Él sentía la presión que oprimía todo su cuerpo no dejándole correr detrás de su amada. Apolo, encerrado en el bloque de mármol, se moría por salir al mundo y poder abrazarla, cuidarla, tenerla siempre con él. Tenía la imperiosa necesidad de protegerla, parecía que el corazón iba a estallarle si no conseguía verla. Entonces empezó a notar el aire en sus pies, que se descubrieron en una posición dinámica. Sus piernas con los músculos contraídos por el esfuerzo, sus cabellos alborotados y sus ojos perdidos. Fue sintiendo su cuerpo entero: sano, fuerte, viril. La mano izquierda estirada buscándola a ella desesperadamente, encontrando al fin el cuerpo de la mujer que siempre amaría...

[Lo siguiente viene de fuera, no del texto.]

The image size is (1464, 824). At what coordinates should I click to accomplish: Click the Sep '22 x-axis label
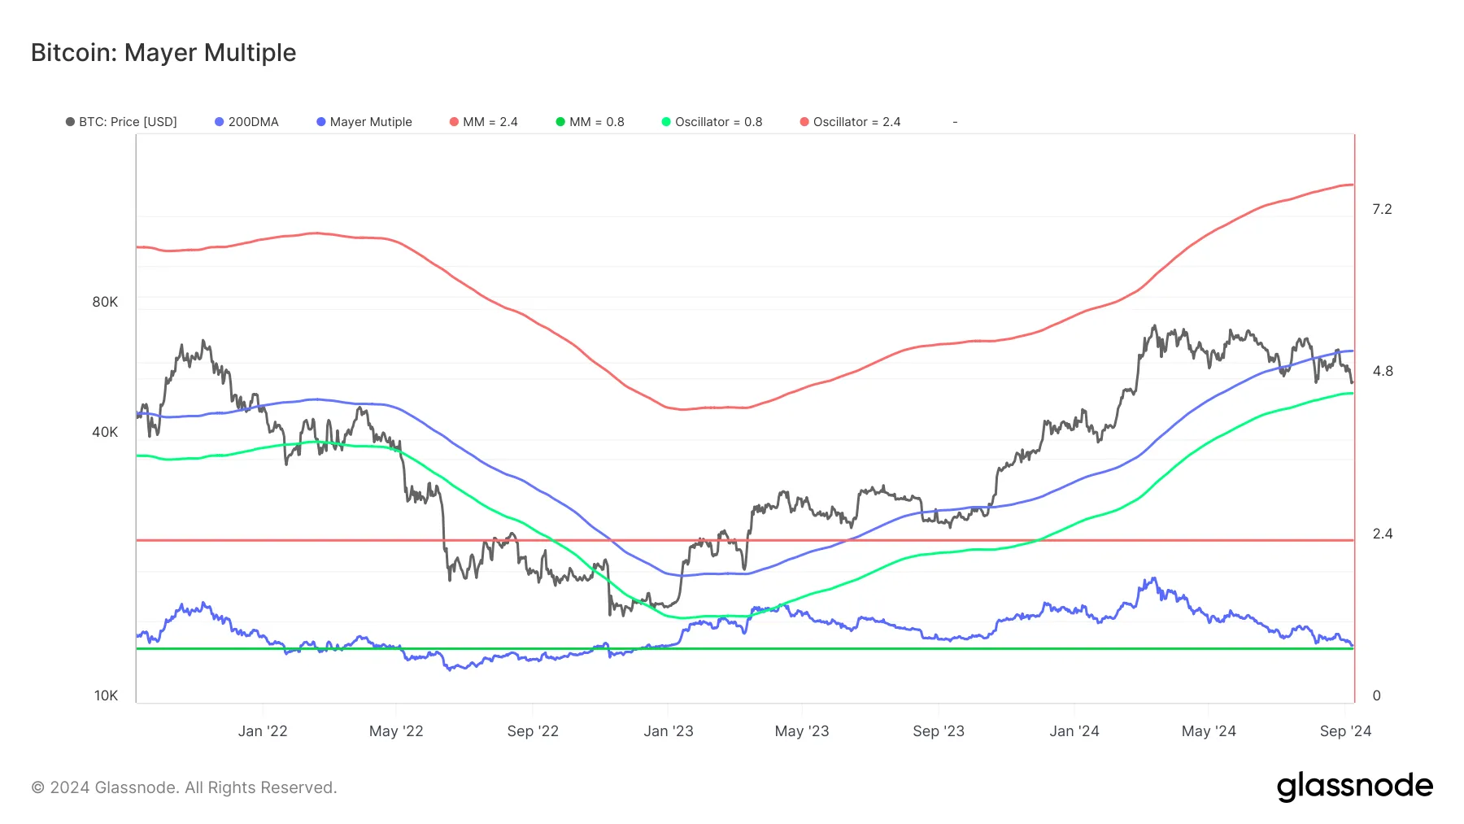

Dafne, horrorizada, se refugiaba en la enorme piedra. Lloraba desconsolada hasta que se sobresaltó al notar sus pies enraizándose en la base de su escultura. Huía desesperadamente de aquel hombre que la perseguía. Temblando empezó a sentir sus piernas esbeltas encorsetándose en un manto de corteza. Abrumada, sintió cómo aquella mano ardiente se aferraba a su cintura y desesperada gritó. Sus largos cabellos: lánguidos. Finalmente, sus brazos alzados en busca y petición de ayuda culminaban como la copa de un hermoso laurel que corona con sus hojas cada uno de sus dedos.
La imagen tremendamente dramática que representaban los dos quedó sumida en el frío de la roca metamórfica.
Bernini sonrió al contemplar su obra y, sin más detenimiento, se marchó. Dejándolos a ellos congelados en el tiempo, en una eterna agonía.